This article covers
- What is Obsessive-Compulsive Disorder or OCD?
- Causes of OCD
- The symptoms of OCD
- Treating OCD
- List of useful resources
- How can Mindsum help?
What is OCD?
Obsessive-compulsive disorder (OCD) is when the child or young person continues to have recurrent obsessional thoughts and compulsions, or both. OCD does not just mean that people like to wash their hands regularly and be tidy. It is a serious condition that often makes everyday life extremely hard to cope with.
For example, a child or young person may have constant unwelcomed thoughts that their parents might suddenly die. They might repeat special ritualistic words out loud several times, convinced that this will stop it from happening.
Children and young people living with OCD can feel very anxious, lonely and isolated. The obsessive thoughts are sometimes very disturbing, and it can leave them feeling shameful and out of control. The compulsions can also take a long time to complete and it can be seen as strange by others. It is important to support children and young people with OCD in managing the disorder and preventing serious problems in their mental health.
Causes of OCD
The specific cause of OCD is not known. It is likely due to a combination of genetic and environmental factors. These are some risk factors to consider:
- Runs in families
- Physical, sexual or emotional abuse
- Childhood neglect
- During and after pregnancy (e.g. unwanted thoughts of hurting the baby)
- Existing learning disorders
The symptoms of OCD
There are different possible symptoms of OCD. The symptoms can affect each child or young person differently. All symptoms include either obsessional thoughts, compulsions or both.
Obsessional thoughts are unwelcomed thoughts or images that repeatedly appear in the mind. For example:
- Worries about being sick or contaminated
- Worries about sudden death of loved ones
- Unwanted thoughts and urges to hurt people
- Forbidden thoughts (e.g. unwanted violence or sexual acts)
- Superstitious fears (e.g. bad numbers)
It is common for children and young people with OCD to have obsessional thoughts that are magical or superstitious in nature (e.g. belief that certain numbers are bad).
Compulsions are repetitive acts that the person feels like they need to perform because of the obsession. These can be mental acts or behaviours. For example:
- Repetitive washing
- Checking (e.g. locked doors, electrical items, gas)
- Ordering or arranging
- Repeating special words, counting, tapping
- Avoiding (e.g. numbers, people, objects)
Ally is a 10 year-old-girl. Recently, she has had many thoughts that her parents will suddenly die. She feels terrified when this happens. She doesn’t know why she has these thoughts but says it goes away if she taps on a flat surface 20 times. Ally’s parents became even more worried, when she recently had one of these thoughts while they were outdoors, and Ally had a severe panic attack as she could not find any flat surfaces nearby. Ally’s parents decided that it was time to speak to a mental health expert.”

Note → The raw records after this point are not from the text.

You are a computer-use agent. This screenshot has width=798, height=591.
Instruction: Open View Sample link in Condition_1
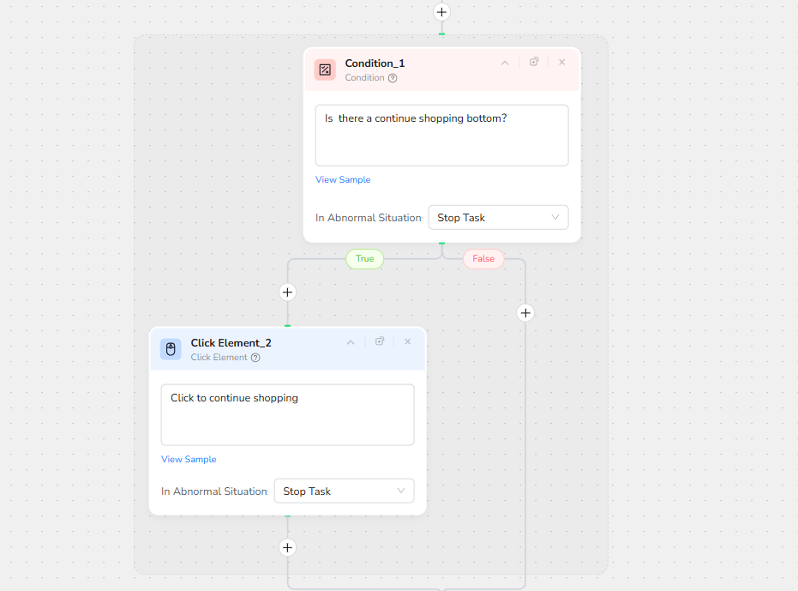343,180
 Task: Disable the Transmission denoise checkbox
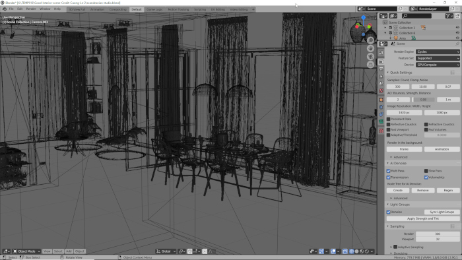click(388, 178)
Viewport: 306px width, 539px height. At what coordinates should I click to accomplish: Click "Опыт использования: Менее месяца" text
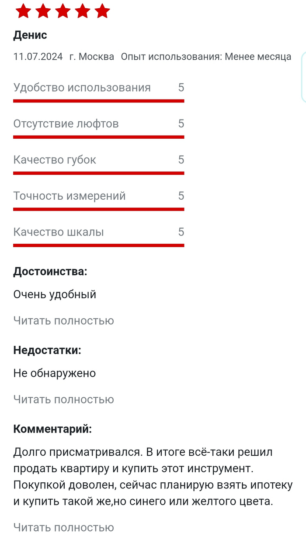click(x=206, y=57)
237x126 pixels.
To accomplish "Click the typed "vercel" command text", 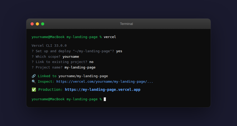I will click(110, 37).
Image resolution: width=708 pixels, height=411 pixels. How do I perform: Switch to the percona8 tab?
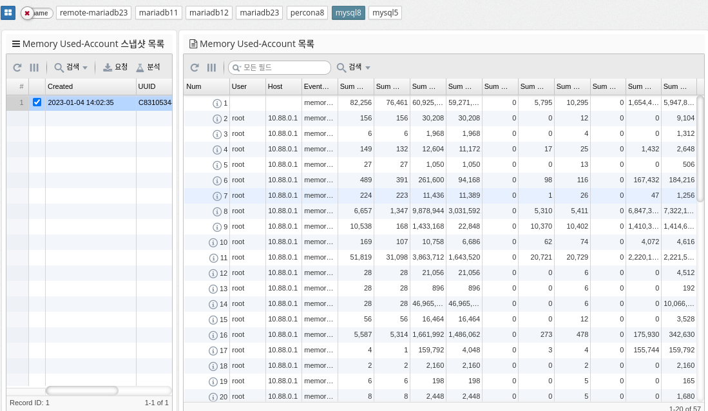pyautogui.click(x=308, y=13)
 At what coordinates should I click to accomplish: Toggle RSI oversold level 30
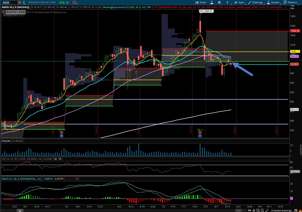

There are different treatment types that can successfully reduce the symptoms of OCD and stop the disorder from continuing. Treatment can include the following:
Exposure and response prevention
This is a specialised therapy for OCD. It teaches the child or young person to recognise that nothing bad will happen when they do not perform compulsive acts. The therapist will provide a safe environment where the child will learn that their feelings of fear will eventually disappear.
Cognitive behavioural therapy
Cognitive behavioural therapy will help the child or young person understand how their thoughts, feelings and behaviour work together. The child will be taught skills on how to manage the symptoms of OCD.
Your doctor may prescribe medication for OCD. This can be offered alone or in combination with therapy. Medication can include:
- Selective serotonin reuptake inhibitors (SSRIs), an anti-depressant that is known to be effective in treating OCD.
- Clomipramine, an anti-depressant that is offered when SSRIs are not effective.
There are a few things that parents/carers can also do to help their child cope with OCD. These include:
- Talking to your child about their thoughts and fears
- Being curious about any potential bullying or other stressors taking place
- Reassuring your child that anxiety always goes away after a few minutes
- Encouraging your child to do rituals or compulsions less often
For some people with extreme and severe OCD, all of the above treatment may not work. There are specialist OCD services available that can provide further support in this case. These can be found on the NHS website.